Published 25 Oct, 2004 12:00am

CIA transfers detainees out of Iraq, says report

WASHINGTON, Oct 24: The US Justice Department authorized the CIA to transfer detainees out of Iraq for interrogation - a practice that contravenes the Geneva Conventions, the Washington Post reported on Sunday.

The permission, given in a secret memo, would further embarrass the Bush administration which was humiliated across the world over massive abuses of prisoners at Baghdad's Abu Ghraib prison earlier this year.

At the request of the CIA, the Justice Department drafted a confidential memo that authorizes the agency to transfer detainees out of Iraq for interrogation - a practice that international legal specialists say contravenes the Geneva Conventions.

The report said the CIA used the March draft memo as legal support for secretly transporting as many as a dozen detainees out of Iraq in the last six months. The agency has concealed the detainees from the International Red Cross and other authorities, the report said.

The draft opinion, written by the Justice Department's Office of Legal Counsel and dated March 19, 2004, refers to both Iraqi citizens and foreigners in Iraq, who the memo says are protected by the Geneva Conventions. It permits the CIA to take Iraqis out of the country to be interrogated for a "brief but not indefinite period". It also says the CIA can permanently remove persons deemed to be "illegal aliens" under "local immigration law."

Lawyers, interviewed by the Post, said the US memo contravenes one of the most basic rights of Article 49 of the Fourth Geneva Convention, which protects civilians during wartime and occupation, including insurgents who were not part of Iraq's military.

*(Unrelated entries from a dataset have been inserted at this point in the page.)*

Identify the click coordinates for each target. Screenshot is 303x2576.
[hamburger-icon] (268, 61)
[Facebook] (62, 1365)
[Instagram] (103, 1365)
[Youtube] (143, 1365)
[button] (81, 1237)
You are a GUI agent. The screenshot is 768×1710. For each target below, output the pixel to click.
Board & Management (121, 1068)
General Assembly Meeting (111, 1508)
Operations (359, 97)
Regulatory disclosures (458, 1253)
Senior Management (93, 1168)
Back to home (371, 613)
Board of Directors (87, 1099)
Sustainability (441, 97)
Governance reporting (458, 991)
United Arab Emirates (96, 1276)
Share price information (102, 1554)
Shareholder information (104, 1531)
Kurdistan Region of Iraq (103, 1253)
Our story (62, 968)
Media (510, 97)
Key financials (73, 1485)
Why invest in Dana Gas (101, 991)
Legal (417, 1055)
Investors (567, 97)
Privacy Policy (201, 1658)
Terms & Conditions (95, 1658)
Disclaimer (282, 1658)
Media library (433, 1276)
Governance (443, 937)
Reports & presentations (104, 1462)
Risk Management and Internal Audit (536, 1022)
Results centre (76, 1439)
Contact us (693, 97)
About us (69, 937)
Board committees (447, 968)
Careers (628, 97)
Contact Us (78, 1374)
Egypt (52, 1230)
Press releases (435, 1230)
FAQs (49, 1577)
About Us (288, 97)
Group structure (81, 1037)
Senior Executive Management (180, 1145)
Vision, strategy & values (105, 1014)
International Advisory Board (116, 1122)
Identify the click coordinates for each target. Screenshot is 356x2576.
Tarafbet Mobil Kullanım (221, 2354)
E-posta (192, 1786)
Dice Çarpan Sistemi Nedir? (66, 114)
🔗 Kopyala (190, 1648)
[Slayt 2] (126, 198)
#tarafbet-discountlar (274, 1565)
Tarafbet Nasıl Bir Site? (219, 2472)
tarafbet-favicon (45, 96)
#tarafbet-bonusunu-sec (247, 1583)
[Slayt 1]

The treaty prohibits the "individual or mass forcible transfers, as well as deportations of protected persons from occupied territory ... regardless of their motive."

The 1949 treaty notes that a violation of this particular provision constitutes a "grave breach" of the accord, and thus a "war crime" under US federal law, according to a footnote in the Justice Department draft.

During the war in Afghanistan, the US administration ruled that Al Qaeda fighters were not considered "protected persons" under the convention.